> [FRAGMENTO DE TEXTO]
En la vida cotidiana de la mayoría de las personas el miedo desempeña un papel
de mayor importancia que la esperanza; están preocupadas pensando más en lo que
los otros les puedan quitar que en la alegría que pudiesen crear en sus propias vidas y
en las vidas de los que están en contacto con ellas.
No es así como hay que vivir. Aquellos cuyas vidas son provechosas para ellos
mismos, para sus amigos o para el mundo, están inspirados por una esperanza y
sostenidos por la alegría; ven en su imaginación las cosas como pudieran ser y el
modo de realizarlas en el mundo. En sus relaciones particulares no se preocupan de
encontrar el cariño o respeto de que son objeto; están ocupados en amar y respetar
libremente, y la recompensa viene por sí, sin que ellos la busquen. En su trabajo no
tienen la obsesión de los celos por sus rivales, sino que están preocupados con la cosa
actual que tienen que hacer. No gastan en política, tiempo ni pasión defendiendo los
privilegios injustos de su clase o nación; tienen por finalidad hacer el mundo en
general más alegre, menos cruel, menos lleno de conflictos entre doctrinas rivales y
más lleno de seres humanos que se hayan desarrollado libres de la opresión que
empequeñece y frustra.
Una vida vivida en este espíritu —el espíritu que quiera crear más bien que
poseer— tiene una fundamental felicidad, de la cual no puede privarse enteramente
aun en circunstancias adversas. Es éste el modo de vivir recomendado en los
Evangelios y por todos los grandes apóstoles del mundo. Aquellos que lo han
encontrado están liberados de la tiranía del miedo, puesto que lo que estiman más en
sus vidas no puede ser tocado por ninguna potencia externa. Si todos pudieran tener
el coraje y la visión para vivir así, a pesar de los obstáculos y el desánimo, no habría
necesidad de una reforma política y económica para empezar la regeneración del
mundo; todo lo que hace falta a manera de reforma vendría automáticamente, sin
oposición, a causa de la regeneración de los individuos. La doctrina de Cristo ha sido
aceptada nominalmente por el mundo hace muchos siglos, y, a pesar de esto, los que
la siguen están todavía perseguidos como en la época anterior a Constantino. La
experiencia ha demostrado que son muy pocos los que saben percibir detrás de las
maldades aparentes de la vida de un paria la alegría interior que procede de la fe y de
la esperanza creadora. Si el dominio del miedo tiene que ser vencido, no basta, por lo
que se refiere a la masa, recomendar coraje e indiferencia en la desgracia; es preciso
destruir las causas del miedo, hacer que una buena vida cese de ser aquella que tiene éxito en el sentido mundano y disminuir el daño que pueden sufrir aquellos que no
tienen celo para defenderse.

> [ENTRADAS PROPORCIONADAS]

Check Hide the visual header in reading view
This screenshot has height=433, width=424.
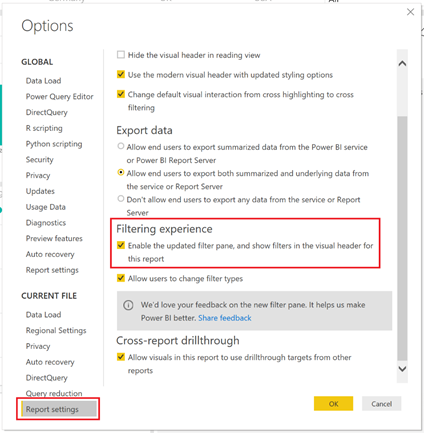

* * *

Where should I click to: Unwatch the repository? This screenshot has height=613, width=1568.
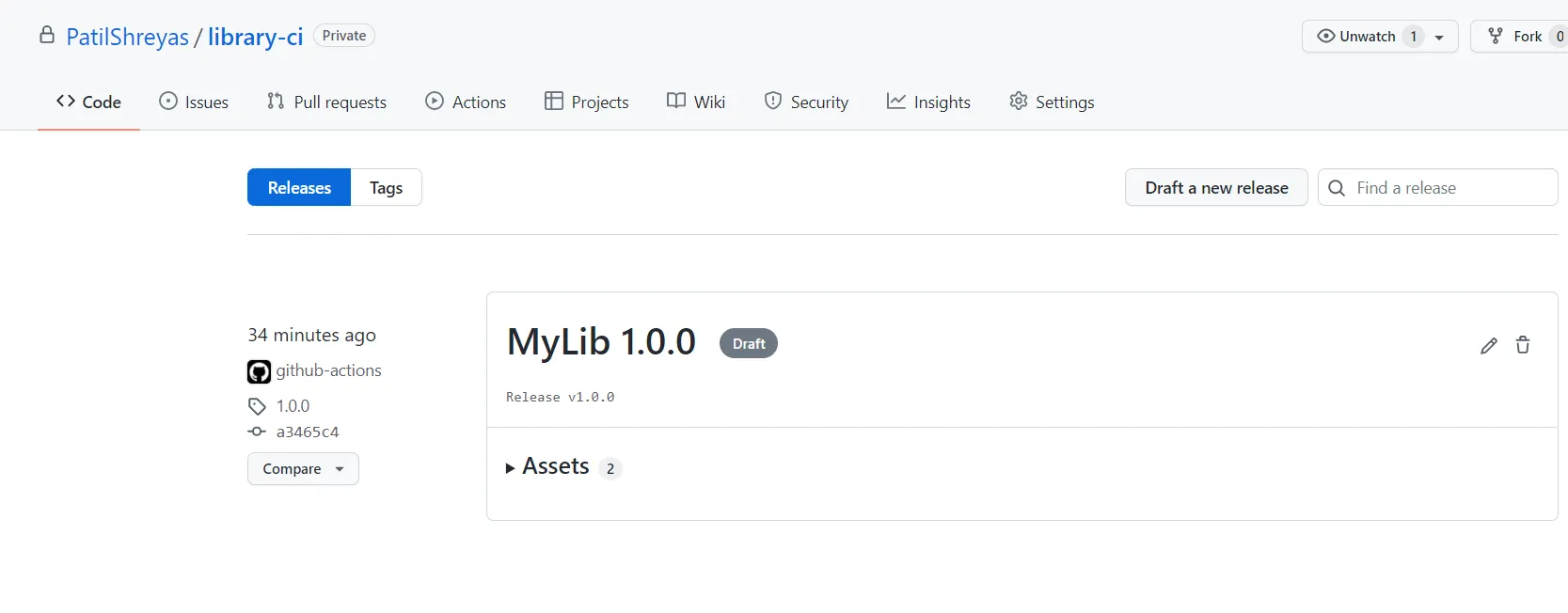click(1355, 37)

> [CONSIGNAS]
- a) Indica si cada afirmación concuerda con el pasaje sobre el miedo y la esperanza, respondiendo sí o no y citando literalmente las palabras del pasaje que lo deciden: (i) En la vida cotidiana de la mayoría, el miedo pesa más que la esperanza. (ii) Quienes llevan una vida provechosa se preocupan por conseguir el cariño y el respeto de los demás. (iii) La doctrina de Cristo fue rechazada por el mundo hace muchos siglos.
- b) Por favor, copia de nuevo el pasaje sobre el miedo y la esperanza comenzando en "En la vida cotidiana" y terminando en "contacto con ellas.", y sustituye "esperanza" por "ilusión".
- c) Según el pasaje sobre el miedo y la esperanza, ¿con qué época se compara la persecución que aún sufren quienes siguen la doctrina de Cristo?
Para este ejercicio no se necesitan los ítems.

> [RESULTADOS DEL EJERCICIO]
- a)
(i) Sí: "el miedo desempeña un papel de mayor importancia que la esperanza".
(ii) No: "En sus relaciones particulares no se preocupan de encontrar el cariño o respeto de que son objeto".
(iii) No: "La doctrina de Cristo ha sido aceptada nominalmente por el mundo hace muchos siglos".

- b)
En la vida cotidiana de la mayoría de las personas el miedo desempeña un papel
de mayor importancia que la ilusión; están preocupadas pensando más en lo que
los otros les puedan quitar que en la alegría que pudiesen crear en sus propias vidas y
en las vidas de los que están en contacto con ellas.

- c) Con la época anterior a Constantino.